**WHAT THE TASK REQUIRES**
Can you copy, word for word, the part of the post about police medical screening that opens with the words containing "Have we any" and closes with "discretion to do so."?

*** SOURCE DOCUMENT

I'm really not at all sure that this is a principle at all - though I'm sure the Police would like to think it is.

I think, as has been pointed out, that the principle is that that the Police need to show that they are behaving in a reasonable and proportionate manner. This should include an explanation of why what was previously reasonable and proportionate isn't up to the job any more. It would need them to explain also how the Act gives them authority to make the process cost the applicant more than the statutory fee payable in accordance with the law.

Have we any actual lawyers on here who think what I've written above is correct? I'm aware there might be a risk of large numbers of lay-people supporting each other in misunderstandings of the law which they hold in common.
 
The police would say since the introduction of mandatory medical screening, historic cases of where individuals has previously made a fraudulently application due to medical reasons have come to light (and this is indeed a true fact).
Hence the policy is reasonable and proportionate because even one mass shooting is one to many and if they can stop such an event via requesting mandatory doctors reports before the application is submitted then that is within the chief officers discretion to do so.

So a difficult nut to crack! But given the two medical policies both have their advantages and disadvantages, should the medical policy used not be the one that gives minimum opportunity for fraud during the process and maximum opportunity for compliance like the medical marker being applied ?

I see that approach as a possible way to appeal.

******
*** DATA FOR REVIEW

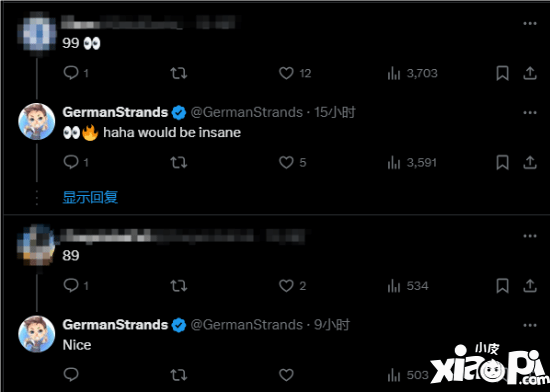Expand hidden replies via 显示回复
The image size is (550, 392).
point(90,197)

******
*** DATA FOR REVIEW

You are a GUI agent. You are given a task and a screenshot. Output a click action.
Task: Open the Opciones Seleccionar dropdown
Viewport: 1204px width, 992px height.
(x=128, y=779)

******

**RESULT OF THIS EXERCISE**
Have we any actual lawyers on here who think what I've written above is correct? I'm aware there might be a risk of large numbers of lay-people supporting each other in misunderstandings of the law which they hold in common.
 
The police would say since the introduction of mandatory medical screening, historic cases of where individuals has previously made a fraudulently application due to medical reasons have come to light (and this is indeed a true fact).
Hence the policy is reasonable and proportionate because even one mass shooting is one to many and if they can stop such an event via requesting mandatory doctors reports before the application is submitted then that is within the chief officers discretion to do so.